*Passage fourni*:
==*==

Rétromobile 2024 : 16. Dakar
Pour cette édition 2024, Rétromobile s'offrait une rétrospective sur le Dakar. Une épreuve qui, l'air de rien, approche le cinquantenaire. Et qui commence à générer de l'intérêt dans le monde de l'ancienne, avec pour preuve la présence de véhicules ex-Dakar dans les ventes aux enchères.
Le Dakar, c'est 46 éditions et plusieurs milliers de véhicules. J'ai compté une trentaine de constructeurs présents officiellement (auto, moto et camion.) Impossible de faire tenir tout le monde sur la passerelle menant des halls 1 à 2. Sans compter que certains bolides sont désormais au bout du monde et/ou complètement désossés.
Malgré tout, l'organisation a su réunir un certain nombre de véhicules significatif, racontant l'histoire du Dakar.
La rétrospective débute par la moto de Thierry Sabine. En plein Abidjan-Nice (alias rallye Cote [d'Ivoire]-Cote [d'Azur]), il se perdait avec. Il réfléchit alors à une épreuve traversant davantage le désert : le Paris-Dakar.
Thierry Sabine était l'homme idéal. Ancien attaché de presse, il avait le bagout et il savait monter des dossiers de sponsoring. Pilote, il possédait un carnet d'adresse, circuit et rallye. Il y apportait la crédibilité de l'aventurier.
Le placard est surmonté d'une formule très pompier : "Le désert nous a rendu la moto, mais il a repris Thierry Sabine." C'est du David Castera ?
182 véhicules partirent de la place de la Concorde, le 26 décembre 1978. Oasis, alors une simple filiale de Volvic, était le sponsor-titre. Faute de TV, c'est en BD que TSO (Thierry Sabine Organisation) raconta son aventure.
Ce Toyota Land Cruiser J40 s'occupait de l'assistance. Un vrai Saint-Bernard, avec son treuil et ses quatre jerricans.
Il positionna son épreuve durant une période traditionnellement creuse. Il était ainsi sûr de la disponibilité des pilotes. Accessoirement, la presse auto et la presse bien sportive étaient bien content de parler de son rallye, pour meubler !

==*==

*Données affichées*:

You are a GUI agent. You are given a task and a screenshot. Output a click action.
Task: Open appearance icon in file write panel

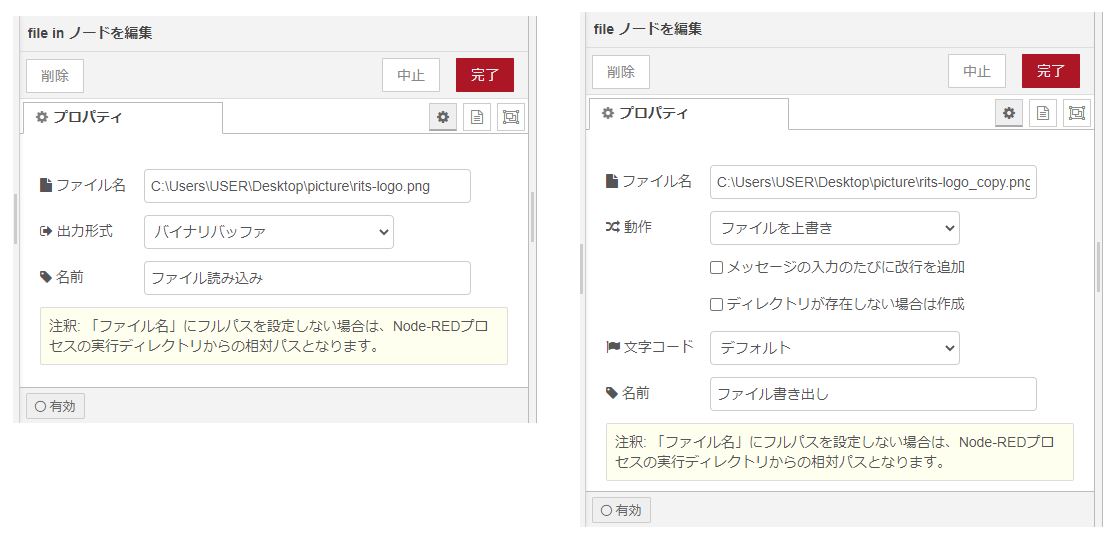[1077, 113]
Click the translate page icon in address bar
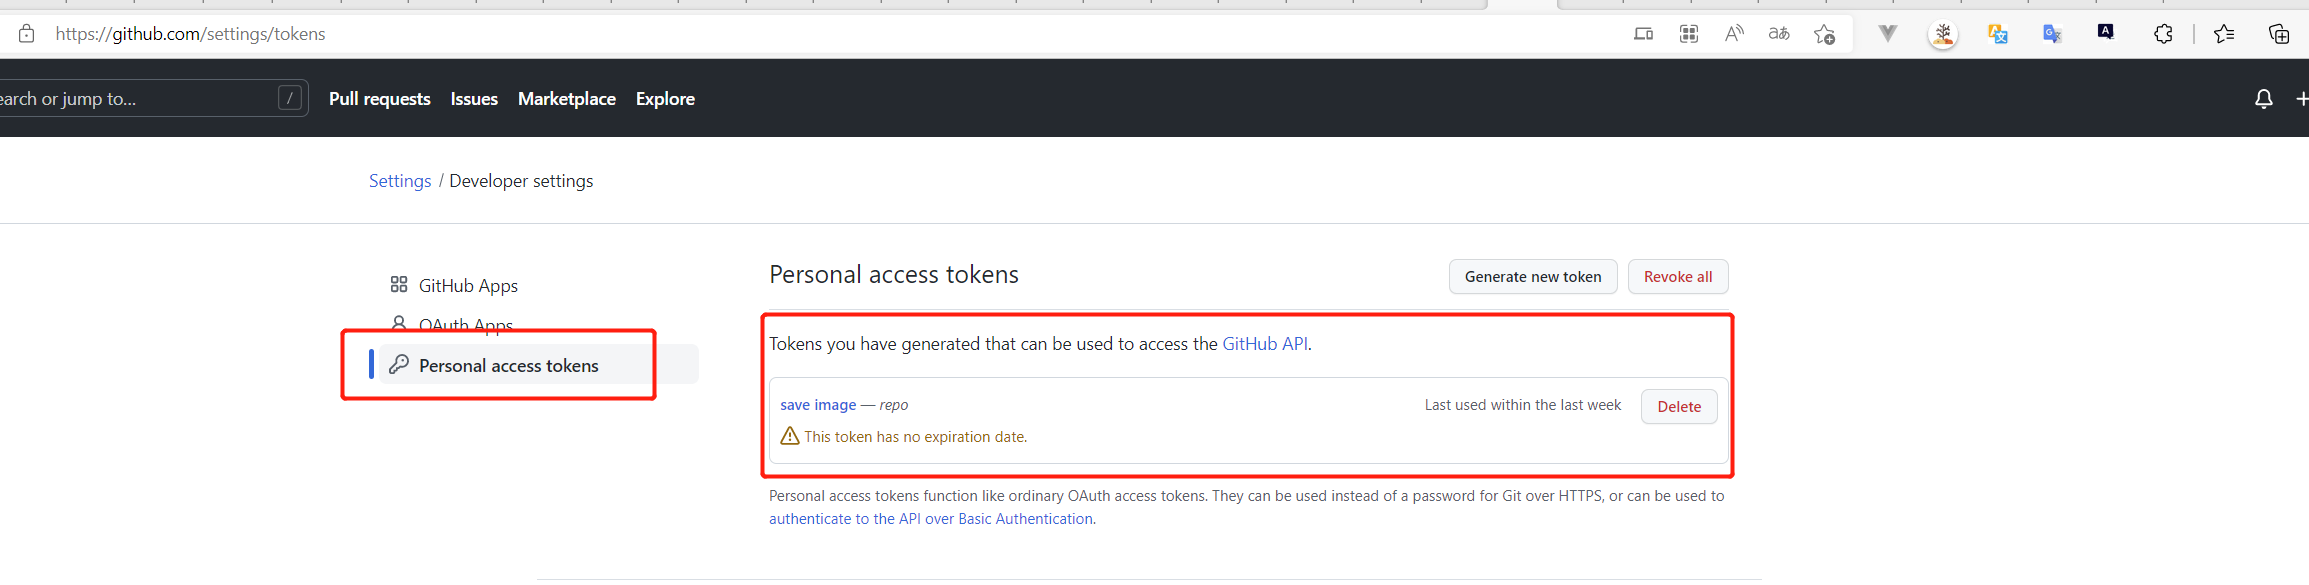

==*==

*La consigne*: Reportez mot pour mot le segment du passage sur la rétrospective du Dakar, de « Rétromobile 2024 : 16. » jusqu'à « et/ou complètement désossés. » inclus.

*Résultat final*:
Rétromobile 2024 : 16. Dakar
Pour cette édition 2024, Rétromobile s'offrait une rétrospective sur le Dakar. Une épreuve qui, l'air de rien, approche le cinquantenaire. Et qui commence à générer de l'intérêt dans le monde de l'ancienne, avec pour preuve la présence de véhicules ex-Dakar dans les ventes aux enchères.
Le Dakar, c'est 46 éditions et plusieurs milliers de véhicules. J'ai compté une trentaine de constructeurs présents officiellement (auto, moto et camion.) Impossible de faire tenir tout le monde sur la passerelle menant des halls 1 à 2. Sans compter que certains bolides sont désormais au bout du monde et/ou complètement désossés.